Selon Dahirou Dembélé, chef d’état-major malien, la crise croissante entre le Mali et la CEDEAO est également évidente dans le « refus de l’armée malienne de déployer des soldats de la CEDEAO dans la capitale de Bamako pour sécuriser les institutions constitutionnelles ».
« Elle a fait savoir que toute intervention régionale ne devrait avoir lieu que dans le nord du Mali, actuellement occupé par les islamistes, et que l’armée malienne est là pour sécuriser les institutions du pays », a indiqué, le 15 août, le colonel malien dans le sillage d’une réunion d’urgence entre les chefs d’état-major des pays de la CEDEAO, organisée à Bamako.
Un responsable issu du bloc ouest-africain a expliqué à RFI la motivation de ce blocus.
« L’objectif de ce blocage des cargaisons d’armes, c’est de mettre un terme aux ambitions militaires qui pourraient pousser le Premier ministre Modibo Diarra et le leader du coup d’état Sanogo à s’engager dans une aventure militaire sans avoir reçu l’approbation internationale et régionale », a-t-il expliqué.
Cet officiel africain a déclaré que l’arrivée des armes au Mali dépend de l’établissement de la stabilité politique dans le pays, par la consolidation des institutions constitutionnelles, à travers un gouvernement d’unité nationale intérimaire capable de prendre des décisions collectives.
La période transitoire, confiée aux soins du président actuel Dioncounda Traore, s’est achevée le 30 juillet.

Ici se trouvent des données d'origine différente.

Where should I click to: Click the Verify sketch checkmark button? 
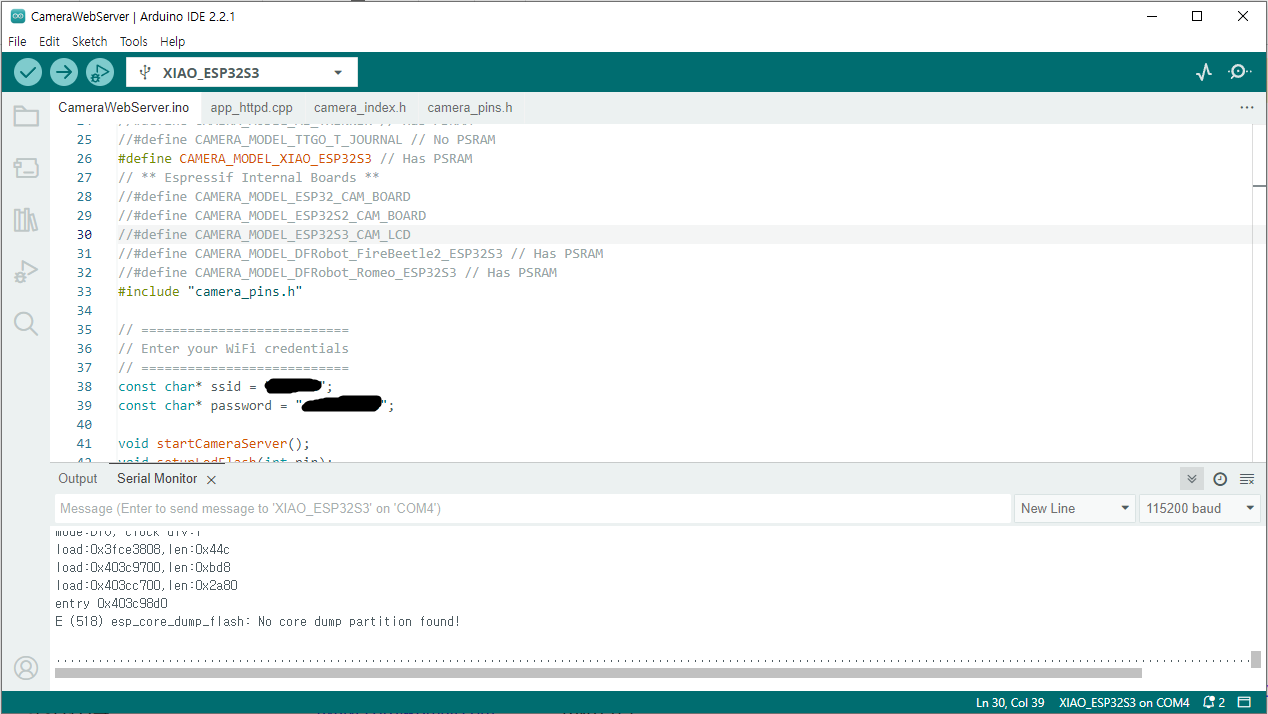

La CEDEAO l’a toutefois prolongée de dix jours supplémentaires afin de permettre au président, revenu de France où il a suivi un traitement médical, de former un gouvernement de consensus national.
« La formation d’un gouvernement d’unité nationale n’est pas une demande des Maliens seulement, mais elle émane aussi de toutes les communautés internationales et régionales », dit à Magharebia Saido Maiga, analyste et journaliste malien. « Elle sera essentielle à la résolution de crises nombreuses et permettra d’ôter des obstacles, notamment ceux qui viennent entraver les relations avec la CEDEAO et avec la communauté internationale, dans la mesure où cette dernière pourrait être convaincue par les appels de la CEDEAO réclamant un soutien à son intervention militaire attendue ».
Cette demande est partagée par de nombreux Maliens, inquiets de ce conflit prolongé.
« On attend la formation d’un gouvernement d’unité nationale depuis un long moment, afin de venger nos proches qui ont été tués par les rebelles », dit Boubey Kounaté, veuve d’un officier mort au cours d’affrontements avec les rebelles Touaregs, à Magharebia. « Sanogo nous a trompés quand il a fait ce coup d’état, et nous avons pensé que nous pouvions exiger notre vengeance. Mais le temps nous a prouvé le contraire ».
« J’appelle malgré tout la CEDEAO à fournir à notre armée les armes nécessaires pour la rendre plus forte », ajoute-t-elle.